### TEXT SHOWN
---+---

Thus, we sustain the Board's preliminary objection in the nature of a demurrer, deny Rauso's Application and dismiss Rauso's Petition.

ORDER
AND NOW, this 13th day of November, 2000, the preliminary objection in the nature of a demurrer filed by the Pennsylvania Board of Probation and Parole is sustained. In addition, Petitioner's Application for Special or Summary Relief is denied, and Petitioner's Petition for Writ of Mandamus is dismissed.
NOTES
[1]  Act of August 6, 1941, P.L. 861, as amended, 61 P.S. § 331.22.
[2]  The third sentence of section 22 of the Parole Act states: "However, the [Pennsylvania Board of Probation and Parole] shall not be required to consider nor dispose of an application [for parole] by a prisoner or his attorney where a parole decision has been issued by the [B]oard on that case within one year of the date of the current application for parole." 61 P.S. § 331.22.
[3]  In ruling upon a preliminary objection in the nature of a demurrer, we must accept as true all well-pleaded allegations of material fact and all inferences reasonably deducible therefrom. Myers v. Ridge, 712 A.2d 791 (Pa. Cmwlth.1998). However, we need not accept the following as true: conclusions of law, unwarranted inferences, argumentative allegations or expressions of opinion. Id. "The test is whether it is clear from all the facts pleaded that the pleader will be unable to prove facts legally sufficient to establish his or her right to relief." Id. at 794.
[4]  Rauso does not identify the offense for which he received the state sentence.

---+---

### SOURCE INFORMATION
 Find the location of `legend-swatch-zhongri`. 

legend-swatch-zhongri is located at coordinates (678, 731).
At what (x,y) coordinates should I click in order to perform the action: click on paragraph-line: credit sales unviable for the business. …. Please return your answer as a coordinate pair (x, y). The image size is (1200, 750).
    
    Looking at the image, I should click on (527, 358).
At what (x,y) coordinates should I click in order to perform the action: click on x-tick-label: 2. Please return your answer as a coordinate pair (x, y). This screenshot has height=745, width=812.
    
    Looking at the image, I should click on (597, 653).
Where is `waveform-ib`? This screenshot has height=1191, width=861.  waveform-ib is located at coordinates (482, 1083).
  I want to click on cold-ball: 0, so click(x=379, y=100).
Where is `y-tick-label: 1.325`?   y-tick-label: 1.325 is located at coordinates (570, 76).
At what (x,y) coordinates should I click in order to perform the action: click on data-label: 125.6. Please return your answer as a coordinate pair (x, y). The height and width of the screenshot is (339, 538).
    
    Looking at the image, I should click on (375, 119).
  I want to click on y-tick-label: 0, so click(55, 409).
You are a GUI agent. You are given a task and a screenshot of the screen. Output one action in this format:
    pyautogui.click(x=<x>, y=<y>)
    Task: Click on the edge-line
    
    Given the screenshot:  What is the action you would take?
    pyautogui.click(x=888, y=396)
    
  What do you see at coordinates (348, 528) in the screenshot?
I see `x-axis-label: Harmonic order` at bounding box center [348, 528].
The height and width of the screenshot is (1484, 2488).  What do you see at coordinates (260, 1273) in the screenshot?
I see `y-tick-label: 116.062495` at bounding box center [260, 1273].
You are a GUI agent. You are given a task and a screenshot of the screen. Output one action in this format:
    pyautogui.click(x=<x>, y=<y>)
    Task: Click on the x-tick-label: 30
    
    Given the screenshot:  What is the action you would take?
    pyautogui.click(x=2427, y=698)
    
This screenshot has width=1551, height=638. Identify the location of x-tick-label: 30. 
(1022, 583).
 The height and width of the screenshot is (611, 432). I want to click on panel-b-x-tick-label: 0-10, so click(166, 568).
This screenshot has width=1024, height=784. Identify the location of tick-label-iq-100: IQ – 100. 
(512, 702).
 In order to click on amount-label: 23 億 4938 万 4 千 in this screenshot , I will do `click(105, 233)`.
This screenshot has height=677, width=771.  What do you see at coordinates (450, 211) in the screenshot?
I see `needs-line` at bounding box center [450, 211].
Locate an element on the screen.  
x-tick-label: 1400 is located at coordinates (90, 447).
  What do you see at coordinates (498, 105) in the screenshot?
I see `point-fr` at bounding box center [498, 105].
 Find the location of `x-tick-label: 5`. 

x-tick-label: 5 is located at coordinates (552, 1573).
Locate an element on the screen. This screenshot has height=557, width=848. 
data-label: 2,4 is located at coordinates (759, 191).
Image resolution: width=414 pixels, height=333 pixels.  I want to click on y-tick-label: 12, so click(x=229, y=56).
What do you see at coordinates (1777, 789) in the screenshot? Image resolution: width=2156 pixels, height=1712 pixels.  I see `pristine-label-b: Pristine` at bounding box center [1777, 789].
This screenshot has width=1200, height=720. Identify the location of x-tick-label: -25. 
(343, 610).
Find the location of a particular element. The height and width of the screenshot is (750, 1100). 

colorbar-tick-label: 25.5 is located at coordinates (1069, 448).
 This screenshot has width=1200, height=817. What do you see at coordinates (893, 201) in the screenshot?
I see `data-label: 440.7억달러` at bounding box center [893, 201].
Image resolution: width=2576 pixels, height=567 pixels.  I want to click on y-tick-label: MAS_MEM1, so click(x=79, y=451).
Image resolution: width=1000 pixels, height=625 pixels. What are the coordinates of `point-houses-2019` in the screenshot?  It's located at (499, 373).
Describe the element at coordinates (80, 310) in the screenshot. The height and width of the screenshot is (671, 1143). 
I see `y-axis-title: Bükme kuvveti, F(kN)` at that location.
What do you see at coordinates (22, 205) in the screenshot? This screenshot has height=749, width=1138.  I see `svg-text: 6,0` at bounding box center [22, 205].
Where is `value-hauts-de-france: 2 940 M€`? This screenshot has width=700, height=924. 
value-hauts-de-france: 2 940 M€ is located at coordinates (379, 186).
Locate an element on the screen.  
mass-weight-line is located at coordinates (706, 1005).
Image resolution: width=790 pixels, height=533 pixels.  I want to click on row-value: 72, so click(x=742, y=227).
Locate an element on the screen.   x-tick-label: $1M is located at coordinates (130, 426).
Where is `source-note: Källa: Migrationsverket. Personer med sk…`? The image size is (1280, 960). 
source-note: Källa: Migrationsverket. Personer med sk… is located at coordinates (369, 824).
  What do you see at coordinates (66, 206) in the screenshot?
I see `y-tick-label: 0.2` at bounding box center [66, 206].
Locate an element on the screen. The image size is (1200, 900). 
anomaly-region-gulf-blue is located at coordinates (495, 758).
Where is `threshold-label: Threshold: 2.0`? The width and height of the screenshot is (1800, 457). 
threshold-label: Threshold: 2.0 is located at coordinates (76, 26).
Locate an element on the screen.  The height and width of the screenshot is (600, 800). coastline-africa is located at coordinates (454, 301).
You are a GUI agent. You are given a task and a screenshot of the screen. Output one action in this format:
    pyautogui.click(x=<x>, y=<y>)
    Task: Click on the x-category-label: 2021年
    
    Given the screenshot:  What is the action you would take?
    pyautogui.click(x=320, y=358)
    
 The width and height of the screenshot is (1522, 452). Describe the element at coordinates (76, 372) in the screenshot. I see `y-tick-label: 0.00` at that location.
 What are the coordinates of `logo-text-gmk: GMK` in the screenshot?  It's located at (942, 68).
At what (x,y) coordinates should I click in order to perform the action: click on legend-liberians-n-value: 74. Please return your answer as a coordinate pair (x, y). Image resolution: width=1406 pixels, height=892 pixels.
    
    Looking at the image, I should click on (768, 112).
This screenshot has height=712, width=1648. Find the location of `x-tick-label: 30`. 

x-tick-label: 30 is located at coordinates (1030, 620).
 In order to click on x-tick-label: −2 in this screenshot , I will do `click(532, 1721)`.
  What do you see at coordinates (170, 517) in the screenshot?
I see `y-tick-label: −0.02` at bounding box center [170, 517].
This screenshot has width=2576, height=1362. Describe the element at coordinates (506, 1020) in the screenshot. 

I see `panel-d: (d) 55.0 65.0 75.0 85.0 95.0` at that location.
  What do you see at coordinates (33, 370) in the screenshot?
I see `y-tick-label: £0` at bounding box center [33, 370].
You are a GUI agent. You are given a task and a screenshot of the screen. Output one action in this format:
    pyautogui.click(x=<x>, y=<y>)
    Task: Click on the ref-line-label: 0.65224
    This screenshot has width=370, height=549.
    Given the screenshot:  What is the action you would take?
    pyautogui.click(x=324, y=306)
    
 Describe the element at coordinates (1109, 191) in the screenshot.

---+---

### TASKS AND EXERCISES
1. Answer these questions from the court opinion excerpt:
(a) On what date was the order issued?
(b) Which body filed the preliminary objection in the nature of a demurrer?
(c) According to note 4, what does Rauso not identify?
2. Reproduce the court opinion excerpt word for word, between "Thus, we sustain" and "amended, 61 P.S. § 331.22.", inclusive.
The records have no connection to the court opinion excerpt.

### SOLUTIONS TO EACH TASK
1.
(a) The 13th day of November, 2000.
(b) The Pennsylvania Board of Probation and Parole.
(c) The offense for which he received the state sentence.

2.
Thus, we sustain the Board's preliminary objection in the nature of a demurrer, deny Rauso's Application and dismiss Rauso's Petition.

ORDER
AND NOW, this 13th day of November, 2000, the preliminary objection in the nature of a demurrer filed by the Pennsylvania Board of Probation and Parole is sustained. In addition, Petitioner's Application for Special or Summary Relief is denied, and Petitioner's Petition for Writ of Mandamus is dismissed.
NOTES
[1]  Act of August 6, 1941, P.L. 861, as amended, 61 P.S. § 331.22.